Primal Philosophy by Lucas Fain

Primal Philosophy by Lucas Fain

Author:Lucas Fain
Language: eng
Format: epub, pdf
ISBN: 9781538146194
Publisher: Rowman & Littlefield Publishers


Chapter 4

Primal Philosophy

I. Going Farther

It is a guiding thesis of this book that Rousseau’s critique of the tradition of first philosophy from Aristotle to Descartes has continuing relevance for contemporary concerns about the fate of philosophy after Heidegger. It is a corollary of this thesis that Rousseau perceived the need to rethink the foundations of philosophy, not for the sake of fashion or invention, but because the degeneration of philosophy under the aegis of Enlightenment required a return to the “origin” and “foundations” of philosophy itself. This motion of return applies in a double sense. It first concerns Rousseau’s defense of Socrates against the usurpation of Socratic practice by the modern esprit de système.
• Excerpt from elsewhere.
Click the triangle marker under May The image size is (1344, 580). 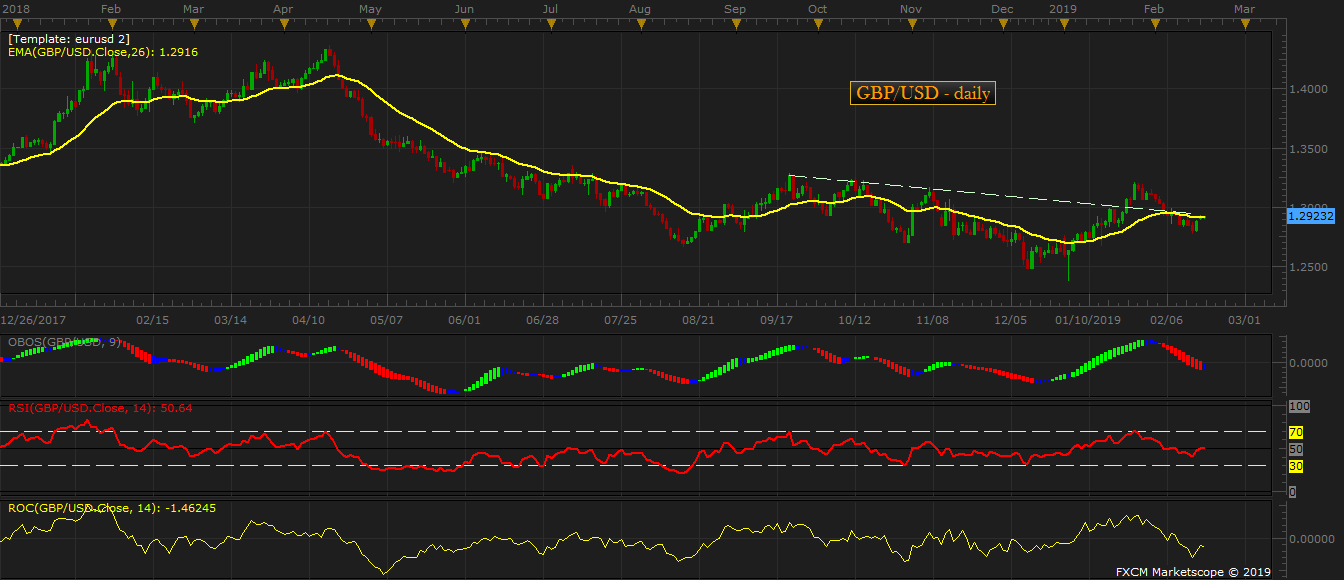[x=370, y=25]
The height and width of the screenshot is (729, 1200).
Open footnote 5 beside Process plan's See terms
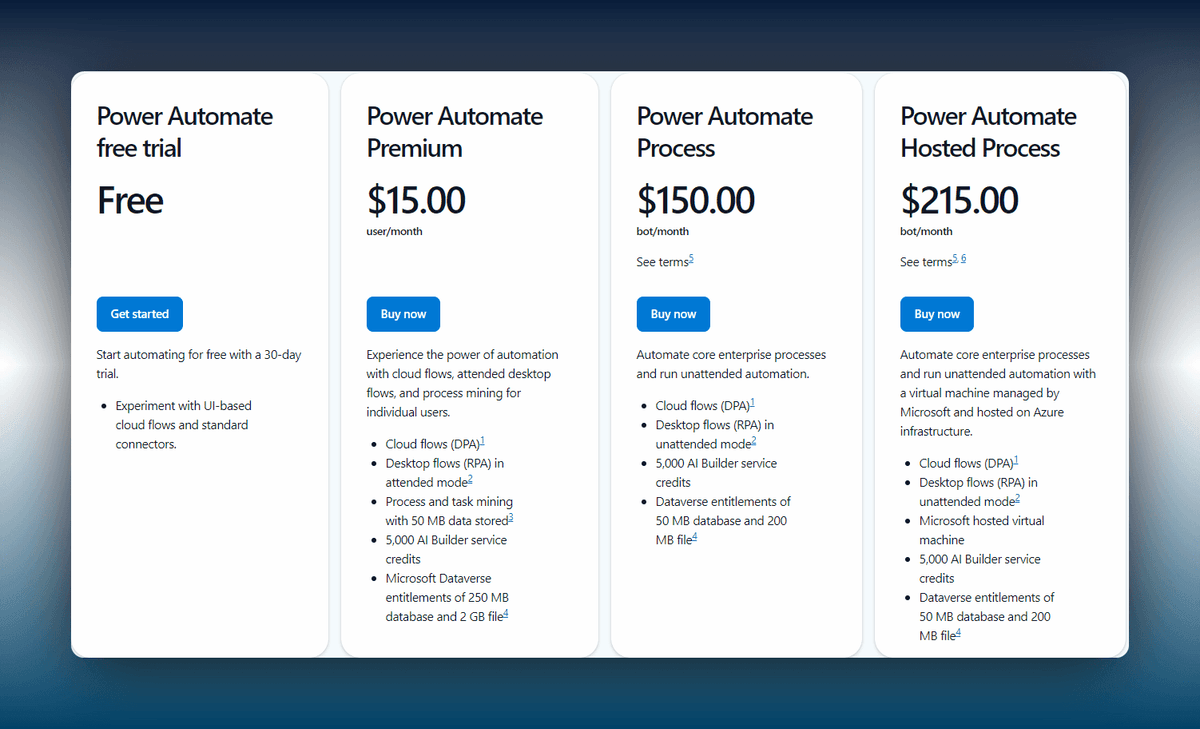pyautogui.click(x=691, y=259)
Second, because this motion involves a return to the idea of Socratic practice, it must presuppose the possibility of philosophy as a distinct form of human experience or endeavor—one rooted in the genesis of philosophic wonder. We consequently face the following situation. If the genesis of philosophic wonder takes root in a process of seduction, then we require a theory of seduction to account for the possibility of philosophy. Yet Rousseau does not provide a formal theory of seduction, in which case it is tempting to recall his reply in the “Preface of a Second Letter to Bordes” that “for want of perceiving the trunk” he showed “only the branches” and “that was enough for those capable of understanding.”1 If this response is sufficient, it is not satisfactory—especially if we want to grasp the unspoken root of Rousseau’s legacy-as-task: the need to account for the possibility of philosophy and its significance for the discourse of first philosophy after Aristotle. In the spirit of “going farther along the same road,” we now require an account of the process of seduction that explains not only the derivation of amour-propre from amour de soi, but also the genesis of philosophic wonder. To that end, I turn to the psychoanalytic theory of seduction first elaborated by Freud and more recently developed by the late Jean Laplanche (1924–2012).

It should be emphasized that this appeal to psychoanalytic insight comes as neither a decision for an arbitrary hermeneutic method, nor does it require us to refashion Rousseau’s thought according to an external paradigm. It is rather my contention that Rousseau’s mature thought contains within itself a nascent doctrine of seduction; and as a consequence, Rousseau’s account of the genesis of philosophic wonder can be rendered visible, without distortion, by the deep compatibility it shares with the psychoanalytic doctrine. Broadly speaking, this compatibility consists in the emphasis we find on the desire of the other, understood as the source of enigmatic messages that possess the power of seduction for the same reason they escape translation. Precisely because these messages escape translation, they demand translation. As we have already seen, albeit in a preliminary way, this was the exact case in Rousseau’s account of the causes étrangeres, the “foreign causes” that engender amour-propre by enlivening the force of public esteem—the exigent expression of the “moral aspect of love.